Savunma hakkının sınırlarını da ancak yasa hükümleri çizer. Uygulama ile bu hakkın sınırları çizilemez. Bu bağlamda müdafi, vekaletname aranmaksızın soruşturma ve kovuşturma aşamasının her aşamasında, tüm evrakı inceleyebilir, örnek alabilir, şüpheli veya sanıklarla görüşebilir, ifade ve sorguda bulunabilir, her türlü hukuki yardım yapabilir. Soruşturmanın her aşamasında müdafiin, şüphelinin yanında bulunması bir hak olarak tanındığına göre, müdafiin dosyayı incelemeden hukuki yardımda bulunamayacağı açıktır.
Bu nedenle, avukatlardan biri, on binlerce dosya arasından, belli bir dosya numarasını ve dosyanın taraflarını belirtmek suretiyle bir soruşturma dosyasını incelemek için başvuruyorsa, artık incelemeyi talep eden avukatın o dosyanın tarafları ile ilgisinin bulunduğu kabul etmek ve güvenmek gerekir.
Dosyanın incelenmesi konusunda kısıtlama yoksa, Cumhuriyet Başsavcılıkları ile Adli Yargı İlk Derece Ceza Mahkemeleri Kalem Hizmetlerinin yürütülmesine dair yönetmeliğin 45. maddesinin son fıkrasınca“ soruşturma evrakı soruşturmayı geciktirmemek kaydıyla Cumhuriyet Savcısı huzurunda incelenir.” Avukatlık kanunu 2. maddeye göre “ avukatlığın amacı; hukuki münasebetlerin düzenlenmesini, her türlü hukuki mesele ve anlaşmazlıkların adalet ve hakkaniyete uygun olarak çözümlenmesini ve hukuk kurallarını tam olarak uygulanmasını, her derece yargı organları, hakemler, resmi ve özel kişi, kurul ve kurumlar nezdinde sağlamaktır.
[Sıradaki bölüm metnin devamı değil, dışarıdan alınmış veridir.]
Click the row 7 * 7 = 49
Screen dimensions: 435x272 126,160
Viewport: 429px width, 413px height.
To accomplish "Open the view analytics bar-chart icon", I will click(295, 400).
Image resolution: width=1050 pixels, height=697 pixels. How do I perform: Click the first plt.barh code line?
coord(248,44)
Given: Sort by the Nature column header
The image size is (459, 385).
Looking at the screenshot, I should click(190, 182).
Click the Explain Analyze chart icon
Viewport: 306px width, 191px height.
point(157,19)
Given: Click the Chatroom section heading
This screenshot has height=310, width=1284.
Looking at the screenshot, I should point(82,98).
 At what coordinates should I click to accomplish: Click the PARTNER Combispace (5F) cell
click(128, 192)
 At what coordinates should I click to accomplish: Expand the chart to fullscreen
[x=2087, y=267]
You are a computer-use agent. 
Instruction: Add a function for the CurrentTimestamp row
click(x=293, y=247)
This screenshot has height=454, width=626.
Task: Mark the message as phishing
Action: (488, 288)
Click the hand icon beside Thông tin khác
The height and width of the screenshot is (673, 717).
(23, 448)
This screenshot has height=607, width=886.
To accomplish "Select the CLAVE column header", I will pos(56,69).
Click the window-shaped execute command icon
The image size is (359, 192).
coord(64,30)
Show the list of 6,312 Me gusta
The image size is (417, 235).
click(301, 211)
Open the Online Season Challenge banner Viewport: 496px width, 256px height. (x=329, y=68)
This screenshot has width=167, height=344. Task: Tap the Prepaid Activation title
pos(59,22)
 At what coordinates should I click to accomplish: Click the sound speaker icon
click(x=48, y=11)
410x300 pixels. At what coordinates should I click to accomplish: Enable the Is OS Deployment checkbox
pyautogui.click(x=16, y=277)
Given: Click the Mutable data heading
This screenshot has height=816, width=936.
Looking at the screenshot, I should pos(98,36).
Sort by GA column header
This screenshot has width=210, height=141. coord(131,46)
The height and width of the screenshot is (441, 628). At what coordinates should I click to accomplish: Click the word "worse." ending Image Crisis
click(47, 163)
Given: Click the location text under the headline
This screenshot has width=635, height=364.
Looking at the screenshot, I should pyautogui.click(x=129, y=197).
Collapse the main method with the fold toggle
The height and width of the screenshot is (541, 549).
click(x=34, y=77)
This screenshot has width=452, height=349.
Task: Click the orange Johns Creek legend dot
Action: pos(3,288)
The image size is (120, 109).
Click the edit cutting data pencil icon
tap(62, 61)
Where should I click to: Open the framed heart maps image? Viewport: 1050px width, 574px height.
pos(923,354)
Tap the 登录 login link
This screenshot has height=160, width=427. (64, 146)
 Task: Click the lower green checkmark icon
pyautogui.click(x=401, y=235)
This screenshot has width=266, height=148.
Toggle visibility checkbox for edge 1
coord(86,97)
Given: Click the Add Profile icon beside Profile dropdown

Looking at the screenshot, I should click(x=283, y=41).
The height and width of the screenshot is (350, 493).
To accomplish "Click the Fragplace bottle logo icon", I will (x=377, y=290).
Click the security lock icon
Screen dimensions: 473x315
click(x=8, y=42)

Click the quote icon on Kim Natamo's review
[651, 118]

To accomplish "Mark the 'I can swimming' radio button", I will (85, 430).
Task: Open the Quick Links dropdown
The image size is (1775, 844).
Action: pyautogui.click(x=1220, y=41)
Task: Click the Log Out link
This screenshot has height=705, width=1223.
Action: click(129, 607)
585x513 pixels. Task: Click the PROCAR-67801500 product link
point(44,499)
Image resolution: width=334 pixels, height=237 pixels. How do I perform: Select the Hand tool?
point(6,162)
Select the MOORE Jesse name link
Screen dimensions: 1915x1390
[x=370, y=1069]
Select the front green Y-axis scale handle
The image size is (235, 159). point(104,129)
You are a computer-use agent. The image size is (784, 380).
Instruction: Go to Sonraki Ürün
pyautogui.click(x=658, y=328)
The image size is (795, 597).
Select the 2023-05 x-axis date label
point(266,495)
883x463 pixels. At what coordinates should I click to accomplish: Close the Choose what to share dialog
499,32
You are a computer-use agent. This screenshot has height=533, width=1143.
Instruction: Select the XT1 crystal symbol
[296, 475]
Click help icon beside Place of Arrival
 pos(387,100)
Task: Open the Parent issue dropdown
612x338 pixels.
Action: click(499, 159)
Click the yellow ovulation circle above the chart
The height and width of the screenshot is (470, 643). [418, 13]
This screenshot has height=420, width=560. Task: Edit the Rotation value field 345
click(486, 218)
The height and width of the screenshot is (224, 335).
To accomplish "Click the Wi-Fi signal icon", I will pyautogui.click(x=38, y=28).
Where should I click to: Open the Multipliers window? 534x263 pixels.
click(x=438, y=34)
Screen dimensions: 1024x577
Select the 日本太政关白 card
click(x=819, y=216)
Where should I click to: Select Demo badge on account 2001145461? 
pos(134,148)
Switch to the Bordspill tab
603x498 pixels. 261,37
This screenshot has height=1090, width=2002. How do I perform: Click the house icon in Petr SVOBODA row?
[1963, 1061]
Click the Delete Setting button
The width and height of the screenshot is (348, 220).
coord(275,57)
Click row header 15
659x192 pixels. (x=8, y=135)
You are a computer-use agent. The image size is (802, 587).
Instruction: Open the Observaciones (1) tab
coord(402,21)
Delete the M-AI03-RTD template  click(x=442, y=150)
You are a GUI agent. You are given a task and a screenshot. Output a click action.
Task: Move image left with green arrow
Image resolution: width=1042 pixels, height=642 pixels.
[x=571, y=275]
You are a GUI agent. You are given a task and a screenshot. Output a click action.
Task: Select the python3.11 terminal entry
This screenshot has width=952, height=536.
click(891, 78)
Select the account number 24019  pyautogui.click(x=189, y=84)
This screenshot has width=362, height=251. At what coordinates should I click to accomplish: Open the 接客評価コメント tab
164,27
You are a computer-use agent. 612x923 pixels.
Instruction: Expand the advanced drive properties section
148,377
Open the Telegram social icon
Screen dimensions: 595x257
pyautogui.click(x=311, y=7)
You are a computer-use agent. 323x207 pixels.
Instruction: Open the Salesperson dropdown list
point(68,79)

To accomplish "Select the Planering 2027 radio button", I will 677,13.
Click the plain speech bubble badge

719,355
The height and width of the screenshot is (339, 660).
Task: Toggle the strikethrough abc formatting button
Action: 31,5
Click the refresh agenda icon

Avukat bu amaçla hukuki bilgi ve tecrübelerini adalet hizmetine ve kişilerin yararlanmasına tahsis eder. Yargı organları, emniyet makamları, diğer kamu kurum ve kuruluşları ile kamu iktisadi teşebbüsleri, özel ve kamuya ait bankalar, noterler, sigorta şirketleri ve vakıflar avukatlara görevlerinin yerine getirilmesinde yardımcı olmak zorundadır. Kanunlarındaki özel hükümler saklı kalmak kaydıyla, bu kurumlar avukatın gerek duyduğu bilgi ve belgeleri incelemesine sunmakla yükümlüdür. Bu belgelerden örnek alınması vekaletname ibrazına bağlıdır.” Denilerek kanunun özünde avukatlara dosya inceleme yetkisi verildiği görülmektedir.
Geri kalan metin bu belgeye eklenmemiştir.